Der nächste globale Klimastreik war für den 24. April geplant. Wurde alles abgesagt oder werden virtuelle Veranstaltungen stattfinden?

Die Demonstration wurde abgesagt, da wir offensichtlich nicht so bald mit den großen Teilnehmerzahlen wie im letzten Jahr auf die Plätze zurückkehren können. Theoretisch sollen zum 24. April die Präventivbeschränkungen ein wenig zurückgefahren werden. Wir können es uns nicht erlauben stillzustehen und organisieren daher einen Online-Streik, suchen und experimentieren mit alternativen Kommunikationsformen, die Wirkung haben und die Aufmerksamkeit der Menschen für die Klimafrage und die Umwelt erneuert. Dies sind intensive Wochen, da wir versuchen, uns in Italien auf einer nationalen Ebene zu organisieren, um eine gemeinsame Strategie für diesen Tag zu verfolgen. Es gibt viele Vorschläge von verschiedensten lokalen Gruppen für den Ablauf dieses Tages. Doch die Schwierigkeit liegt darin, Menschen das Gefühl zu vermitteln, dass sie an einem weltweiten Ereignis beteiligt sind, während sie zuhause eingeschlossen sind und über den Bildschirm ihrer Handys beobachten, was draußen passiert.

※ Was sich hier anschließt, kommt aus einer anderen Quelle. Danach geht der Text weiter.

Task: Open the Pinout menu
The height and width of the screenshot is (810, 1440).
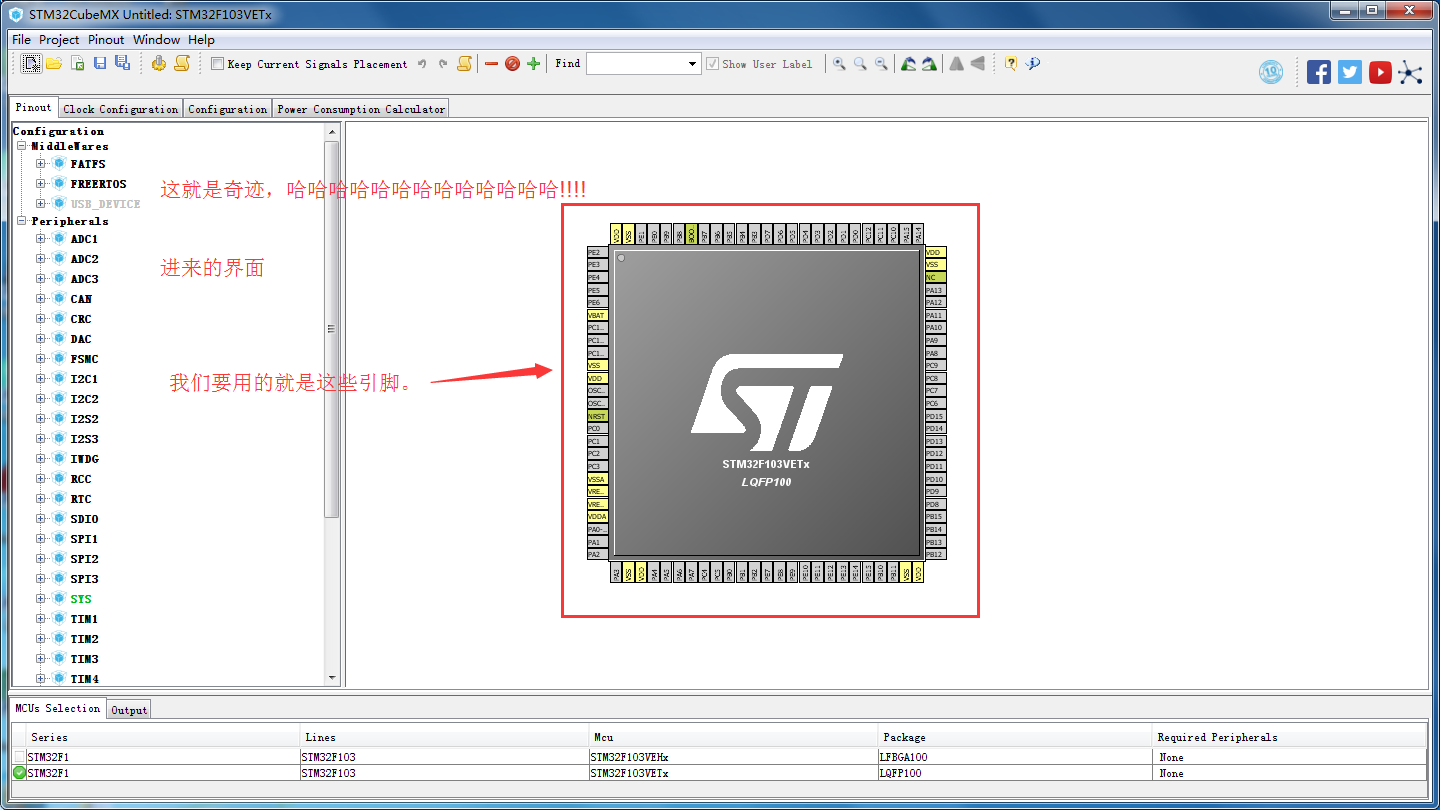Action: pos(106,40)
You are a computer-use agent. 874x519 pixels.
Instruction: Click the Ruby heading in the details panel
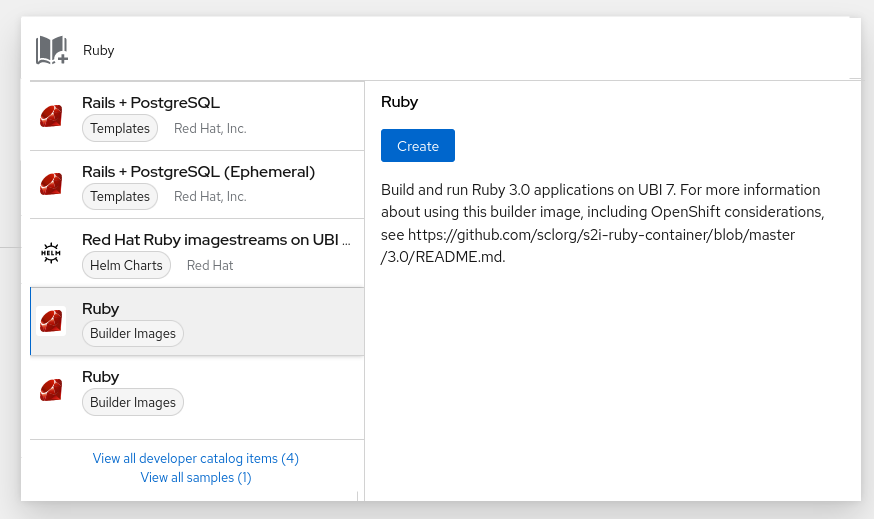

Wie beurteilst du die Maßnahmen, die bis jetzt von der italienischen Regierung bezüglich des Klimawandels ergriffen wurden und was sollte deiner Meinung nach geschehen, sobald die Gesundheitsnotstand vorüber ist?

Ich bin sehr enttäuscht über das völlige Fehlen von Maßnahmen unserer Regierung, um den Klimawandel zu bekämpfen. Nach den Demonstrationen letzten Jahres wurde eine besondere Aufmerksamkeit für die Umwelt und das Klima versprochen, doch es waren leere Worte. Die neuen finanziellen Maßnahmen der Regierung bestätigten 474 Millionen Euro als Anreize für fossile Brennstoffe, welche hauptsächlich an Eni und Edison gehen werden.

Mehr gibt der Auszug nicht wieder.